A barrel of Nigerian oil now cost about $40. One bbl of PMS at N87/litre cost
N14159 or $71.87 at a CBN exchange rate of N197/$1. The PPPRA product pricing
template of December 3, 2015 put the cost of AGO at N96.91/litre or N15772
($80.06) per bbl.
Thus,
the gross cracking margin for an average refinery in Nigeria is [(2*71.87) + 80.06 –
(3*40)] or $103.8 per bbl. The 3:2:1 crack spread is $103.8/3 or $34.6 per bbl.

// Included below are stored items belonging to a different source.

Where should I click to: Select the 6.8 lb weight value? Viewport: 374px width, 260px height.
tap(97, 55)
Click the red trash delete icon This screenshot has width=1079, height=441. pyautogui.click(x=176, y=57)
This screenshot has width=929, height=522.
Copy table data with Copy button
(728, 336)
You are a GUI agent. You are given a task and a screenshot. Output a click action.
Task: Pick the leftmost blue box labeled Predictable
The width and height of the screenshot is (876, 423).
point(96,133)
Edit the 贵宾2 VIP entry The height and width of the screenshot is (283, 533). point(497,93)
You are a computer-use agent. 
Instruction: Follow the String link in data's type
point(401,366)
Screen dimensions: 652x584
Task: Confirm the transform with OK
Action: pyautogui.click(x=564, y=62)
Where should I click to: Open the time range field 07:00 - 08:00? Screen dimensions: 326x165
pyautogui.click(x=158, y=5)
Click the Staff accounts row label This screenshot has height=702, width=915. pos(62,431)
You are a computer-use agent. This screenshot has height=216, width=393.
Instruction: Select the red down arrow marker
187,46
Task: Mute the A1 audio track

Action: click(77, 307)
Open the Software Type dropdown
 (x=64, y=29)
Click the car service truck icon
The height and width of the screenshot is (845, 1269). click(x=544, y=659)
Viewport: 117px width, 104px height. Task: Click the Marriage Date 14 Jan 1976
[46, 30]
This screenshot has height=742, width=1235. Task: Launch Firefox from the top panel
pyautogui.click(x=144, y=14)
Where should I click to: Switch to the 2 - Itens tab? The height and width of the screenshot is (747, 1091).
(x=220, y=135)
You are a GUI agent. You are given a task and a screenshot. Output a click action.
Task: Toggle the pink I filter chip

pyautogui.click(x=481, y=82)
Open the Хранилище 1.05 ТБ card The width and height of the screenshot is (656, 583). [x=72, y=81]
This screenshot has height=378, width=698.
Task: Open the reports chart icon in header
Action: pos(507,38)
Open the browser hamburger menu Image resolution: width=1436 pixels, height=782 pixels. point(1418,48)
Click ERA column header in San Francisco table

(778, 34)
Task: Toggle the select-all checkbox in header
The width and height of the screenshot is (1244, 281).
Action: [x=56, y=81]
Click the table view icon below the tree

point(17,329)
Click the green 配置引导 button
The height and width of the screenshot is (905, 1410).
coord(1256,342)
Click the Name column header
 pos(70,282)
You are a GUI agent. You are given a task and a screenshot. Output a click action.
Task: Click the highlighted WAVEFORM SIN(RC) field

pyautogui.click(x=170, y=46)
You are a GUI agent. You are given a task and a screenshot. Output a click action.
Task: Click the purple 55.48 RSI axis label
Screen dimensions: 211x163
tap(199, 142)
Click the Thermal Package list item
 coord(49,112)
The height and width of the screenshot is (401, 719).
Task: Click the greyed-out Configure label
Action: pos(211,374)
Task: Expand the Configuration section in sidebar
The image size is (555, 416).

We can substitute HHK for AGO. At N50/litre, one bbl of HHK cost N8137.5 or
$41.31. Therefore, the gross cracking margin using PMS and HHK is [(2*71.87) +
41.31– (3*40)] or $65.05 per bbl. The 3:2:1 crack spread is $65.05/3 or $21.68
per bbl. It is empirically impossible to convince anyone that Nigerian
refineries cannot operate profitably under an incorruptible efficient
management or that a fuel subsidy exists. What exist is the looting of public
resources by a cabal aided by a corrupt bureaucracy and gross mismanagement.
Today,
you can buy a gallon of PMS from a Valero gas station in Houston , Texas
for as low as $1.55 or N78.8 /litre. Prices range from $1.55 to $1.99 per
gallon throughout the state. The $1.55/gallon price consists of USA
Federal/State taxes (19%), Distribution and Marketing (11%), Refining
Cost/Profits (13%) and Crude oil cost/profit (56%). Therefore, without any
taxes, the PMS in Houston
would cost 19% less or N63.83/litre. Unconvectional (shale) oil production has
replaced all oil imports in Texas .
They produce all their oil like Nigeria .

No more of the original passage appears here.